Refuting the External WorldRefuting the External World by Göran Backlund

My rating: 3 of 5 stars

This book contains a dialogue akin to Berkeley’s three dialogues in its format, and it starts out with similar arguments to Berkeley in favour of idealism. Along the lines of his claims regarding the primacy of perception in our experience of the world, and the secondary nature of the objects of perception as always inferred entities, never directly encountered in experience. He moves on in later parts of the dialogue to the Kantian style arguments for idealism in relation to space and time. Suggesting that space and time are just constructed through the instruments with which we perceive things, an intuitional form of things, but never a representation of some other independent external things. The end point is the position that external space is shown to not exist and to be contradictory, and that indeed, even any notion of objectivity is an illusion.

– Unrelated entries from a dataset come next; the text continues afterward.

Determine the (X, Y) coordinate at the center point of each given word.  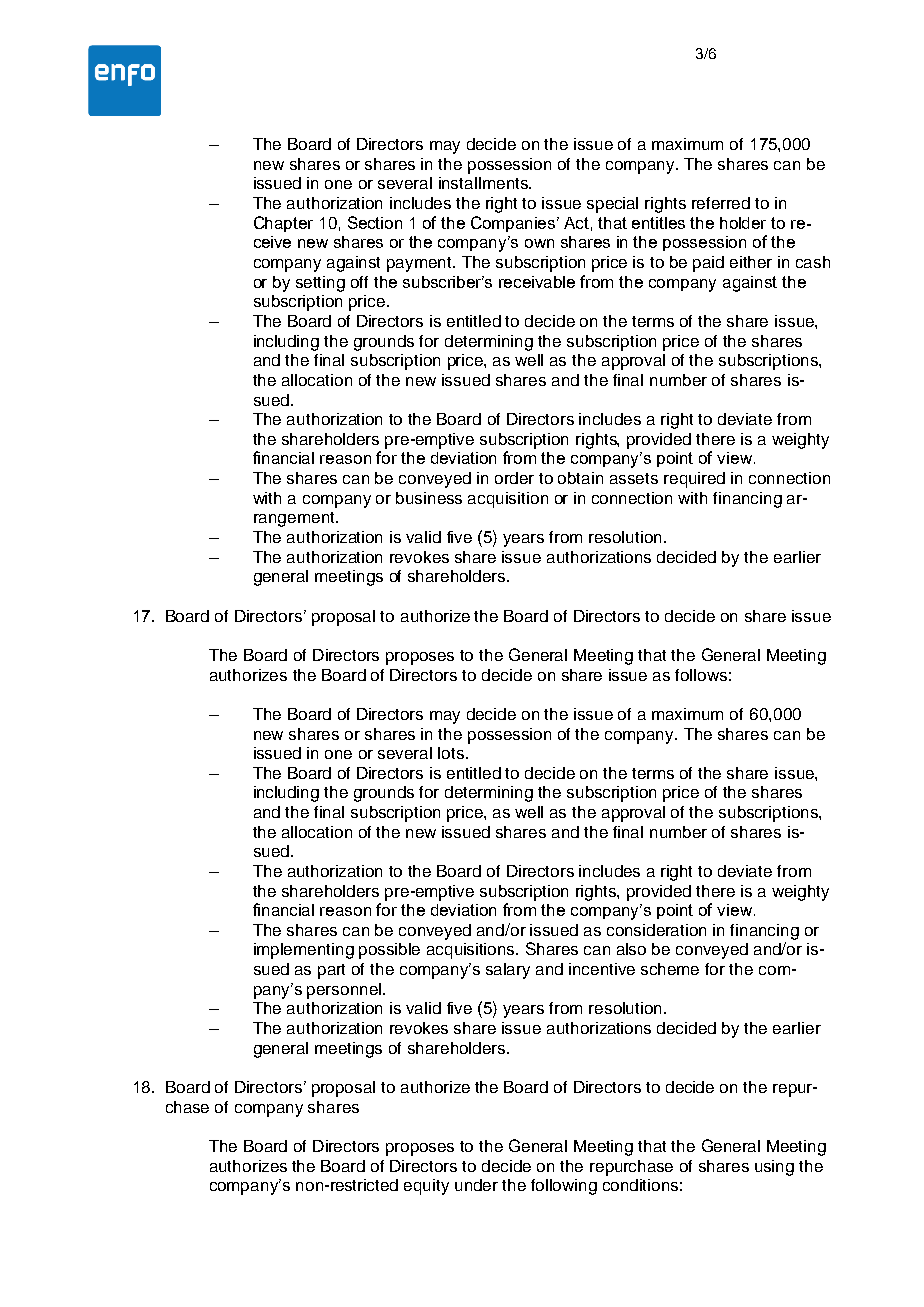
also (631, 949)
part (331, 971)
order (514, 478)
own (539, 243)
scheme (670, 969)
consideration (656, 930)
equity (426, 1187)
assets (634, 478)
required (694, 480)
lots (451, 753)
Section (375, 222)
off (359, 282)
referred (721, 203)
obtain (580, 478)
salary (508, 971)
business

My criticism on this last point would be that there is an equivocation and assumption that any notion of objectivity must depend on some external space time framework in which that objectivity can take place. Now, given people with perfect knowledge from their perceiving position, this may logically follow. But, in reality, as in the case of Leibniz’ monads we all view things from different and limited and non-perfect perspectives. What this means is that from such a limited perspective there can always be things “beyond” our perception that we do not comprehend fully. And we can rightfully refer to this domain as in some sense objective. True it is not objective in a neutral sense of being an unchanging framework background. But, of course this has been rightfully rejected ever since the rejection of Newtonian absolute space. Nevertheless, it is objective in the sense that it reaches beyond our perspective. We can point towards something beyond our perspective, and we find patterns in it that we can trust upon as reliable and repeatable. We have to be careful to not commit this “beyond” to some specific modelling of that beyond, for such is an erroneous hypostatisation of our own models of reality, which is the error of external/absolute space, that this book is rightly critical of. But, nevertheless, we cannot close off our perception to that indeterminate beyond, because that is the source of new information to us about a real world. For me, this is the way to combine a key part of idealism, with a key part of realism, without getting stuck in materialist errors of ontological hypostatisations of our own models of reality fallaciously imagined to be “out there”, and without getting trapped in our own subjective self-reflecting mirrors of reality in our perceptions, imagined to be either “in our heads”, in the case of dualism, or nowhere at all and totally placeless and groundless in the case of a pure rational idealism, or “everywhere” in the case of a panpsychism style view.

I think it is critical to maintain our tenuous grip on the connection between self and reality by avoiding these trappings, as the tendency is ever present in our minds and brains as we become more engrained in our ways to become fixed and unchangeable in our outlook, either by a dogmatic belief in some thing out there, or a dogmatic belief in something in yourself. Life and evolving beings remain open to the information around them in some key ways and that is how life stays vibrant and alive in a more than merely mechanical way.